The HAPI behaviour is one reason why we went to the trouble of adding dedicated $validate support to Ontoserver :-)

For us (me), displayLanguage and includeDesignations are important, as is activeOnly, and ability to specify ValueSet version (ie url and valueSetVersion)

We don't support date because we believe version is the appropriate parameter to be using to talk about historical data (e.g., date doesn't tell you anything about what was actually used / available for use on that date).

view this post on Zulip Michael Lawley (Sep 10 2019 at 04:51):

In general, old records need careful handling depending on what it is you're trying to do (validate, query (search), etc)

view this post on Zulip Grahame Grieve (Sep 10 2019 at 04:53):

We don't support date because we believe version is the appropriate parameter

note that this is making resolution the clients problem, not the servers. Why is a client better suited to resolve the date question? (which I agree, it's hard)
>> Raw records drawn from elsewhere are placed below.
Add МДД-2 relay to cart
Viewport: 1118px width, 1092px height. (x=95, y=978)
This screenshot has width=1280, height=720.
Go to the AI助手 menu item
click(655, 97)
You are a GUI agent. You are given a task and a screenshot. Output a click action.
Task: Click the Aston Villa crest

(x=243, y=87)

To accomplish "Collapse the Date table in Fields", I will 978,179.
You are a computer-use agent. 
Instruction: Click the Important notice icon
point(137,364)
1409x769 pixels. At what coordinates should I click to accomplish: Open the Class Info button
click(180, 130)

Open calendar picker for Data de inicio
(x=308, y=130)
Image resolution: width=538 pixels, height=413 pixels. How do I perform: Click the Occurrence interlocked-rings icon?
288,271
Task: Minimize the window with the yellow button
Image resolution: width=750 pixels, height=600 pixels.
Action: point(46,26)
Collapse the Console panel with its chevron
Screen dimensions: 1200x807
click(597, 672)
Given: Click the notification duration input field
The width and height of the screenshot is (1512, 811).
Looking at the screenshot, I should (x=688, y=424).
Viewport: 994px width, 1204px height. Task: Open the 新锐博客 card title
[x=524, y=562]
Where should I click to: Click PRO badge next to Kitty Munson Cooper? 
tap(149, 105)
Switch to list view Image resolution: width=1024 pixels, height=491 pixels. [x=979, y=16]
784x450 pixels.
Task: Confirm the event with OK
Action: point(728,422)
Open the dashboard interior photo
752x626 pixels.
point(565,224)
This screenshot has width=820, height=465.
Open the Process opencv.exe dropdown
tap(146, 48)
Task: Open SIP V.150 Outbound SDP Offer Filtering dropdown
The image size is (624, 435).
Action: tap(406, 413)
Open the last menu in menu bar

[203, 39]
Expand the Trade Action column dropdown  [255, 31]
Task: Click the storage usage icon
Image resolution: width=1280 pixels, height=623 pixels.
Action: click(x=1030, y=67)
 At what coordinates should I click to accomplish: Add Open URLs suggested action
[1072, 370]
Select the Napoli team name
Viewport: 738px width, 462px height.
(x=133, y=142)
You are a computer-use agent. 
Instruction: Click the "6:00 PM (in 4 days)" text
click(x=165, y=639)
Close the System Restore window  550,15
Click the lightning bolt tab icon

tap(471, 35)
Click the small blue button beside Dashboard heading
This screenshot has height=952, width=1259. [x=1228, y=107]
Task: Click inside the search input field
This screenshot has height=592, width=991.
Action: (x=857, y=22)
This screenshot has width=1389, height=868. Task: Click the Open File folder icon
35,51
view this post on Zulip Michael Lawley (Sep 10 2019 at 04:55):

because the client is the only one in a position to know what question it has

view this post on Zulip Michael Lawley (Sep 10 2019 at 04:56):

eg expand the valueset using the latest valid version of the valueset and codesystem on date X
cf expand the valueset using the version of the valueset and codesystem that we in the Tx on date X

view this post on Zulip Michael Lawley (Sep 10 2019 at 04:57):

As a server, how do I decide which of those semantics to apply? Whichever I choose is likely to be wrong for some portion of clients

view this post on Zulip Bryn Rhodes (Sep 10 2019 at 05:54):

We take the same approach with measure evaluation, the client specifies the value set version to use, and the value set version definitions capture the code system versions to be used. It happens to line up with a date, but it's explicitly specified as part of a completely separate input to the process (called the binding parameters specification).

view this post on Zulip Grahame Grieve (Sep 10 2019 at 06:21):

well, that depends on how well informed the server is about the system configuration. Basically, in order to use date, you need to be able to know who the client is, and the past history of value set usage for the application the client is part of. Some terminology servers won't know that (yours) but others - the kind of server that can resolve the context parameter - these are the ones that can use date

view this post on Zulip Michael Lawley (Sep 10 2019 at 06:27):

I don't follow - Ontoserver can resolve the context parameter (pointing into a profile) but that doesn't really help with resolving a date to a codesystem version (business version cf technical version)

view this post on Zulip Grahame Grieve (Sep 10 2019 at 06:28):

that implies that you are managing profile versions, which implies.....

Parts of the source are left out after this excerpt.